State survey results show the number of pheasants taken by hunters last year dropped, and the projections for the upcoming fall season aren’t favorable for a turnaround. Surveys showed some 109,000 hunters took 630,000 pheasants in 2007 — a 16% decline from 2006, when hunters harvested nearly 750,000 roosters.

Iowa Department of Natural Resources wildlife biologist Todd Bogenschutz says the decline wasn’t surprising. Bogenschutz says he kind of expected the drop, but was hoping the numbers would stay near last year. He says the pheasant numbers in the annual roadside survey were down quite a bit in some areas, particularly southern Iowa.

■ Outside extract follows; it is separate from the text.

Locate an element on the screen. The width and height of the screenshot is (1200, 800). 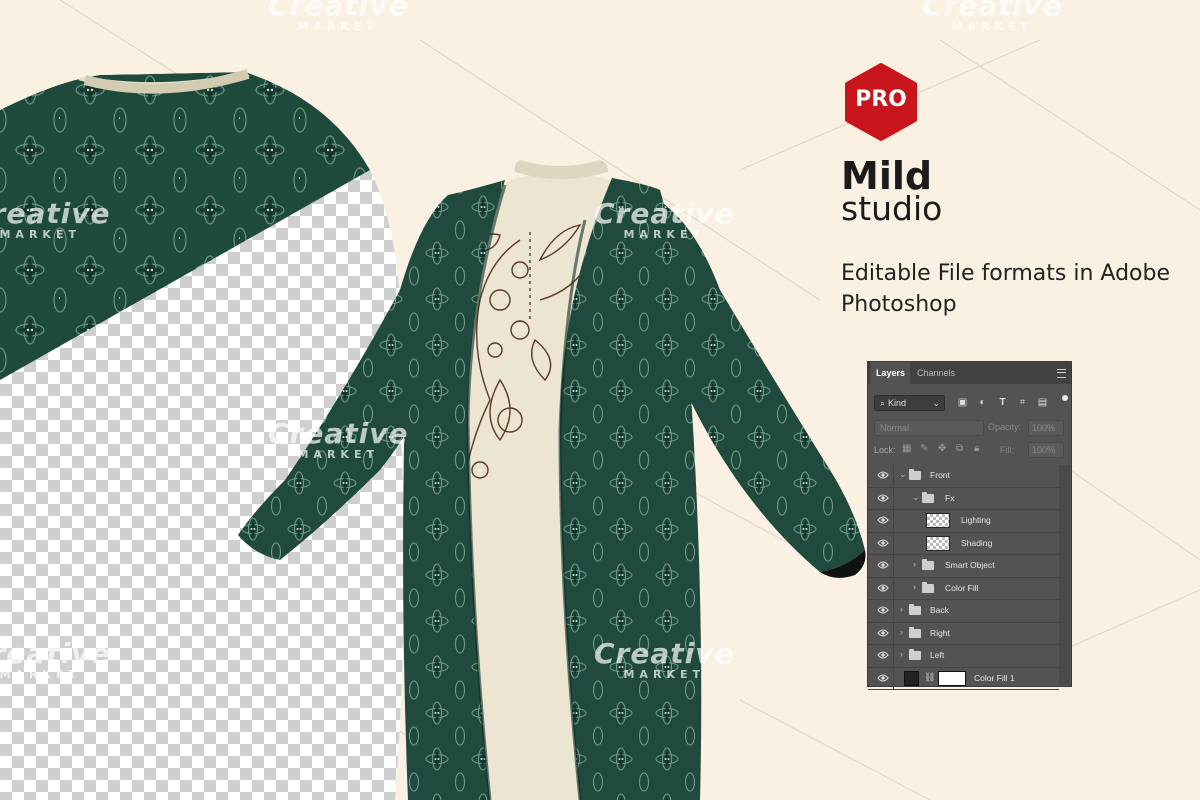
layer-row: ⛓ Color Fill 1 is located at coordinates (964, 678).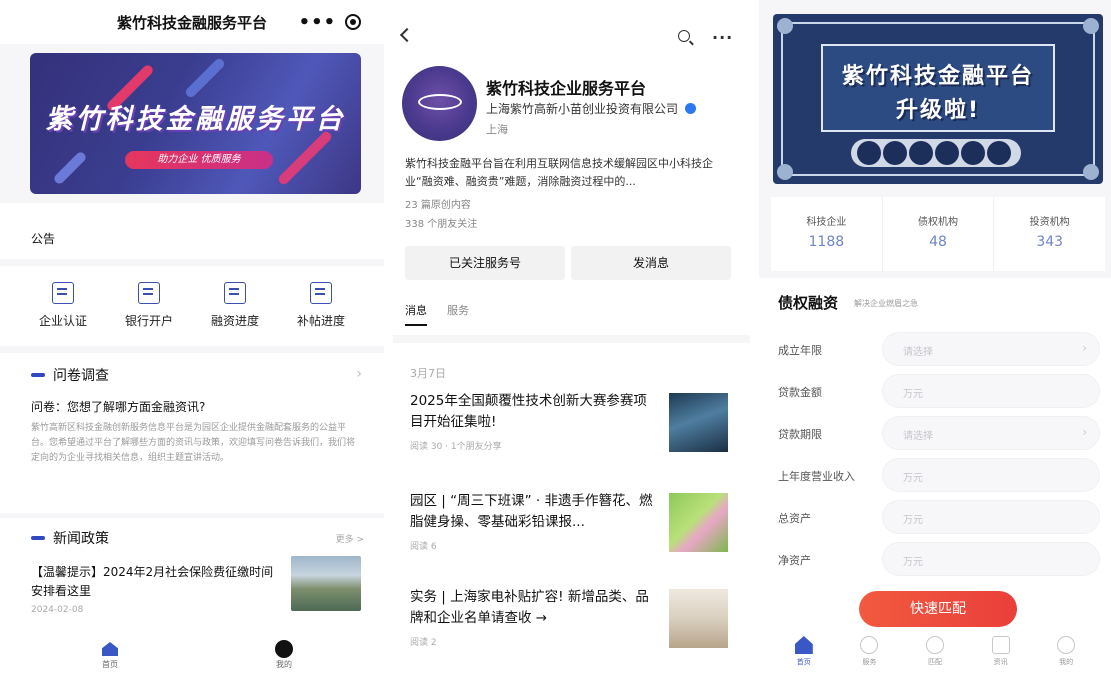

Iowa still remains one of the top states for pheasants, but the numbers have been declining for several years. Bogenschutz says the numbers have been going down for about ten years as 80-thousand acres of crop reserve land was lost with changes in the farm bill, and there’s been some poor weather. He says in 1996 over 200-thousand hunters took one-and-a-half million pheasants.

Bogenschutz says we had a lot of snow this winter, followed by the spring rains, which won’t help push pheasant numbers back up. He says we lost a lot of hens this winter and we needed a good reproductive effort to minimize the losses, and we didn’t get it. Bogenschutz’s prediction is based on weather models.

Bogenschutz says the models have proven pretty accurate, hitting the population projections accurately eight years out of ten. He says the projections show a drop in bird numbers for this fall’s season, but he’s not sure by how much. Bogenschutz says they’ll get a better estimate of the impact when they run their annual roadside pheasant survey in August. The state estimates the 2006 economic impact of upland bird hunting in Iowa was almost 250-million dollars.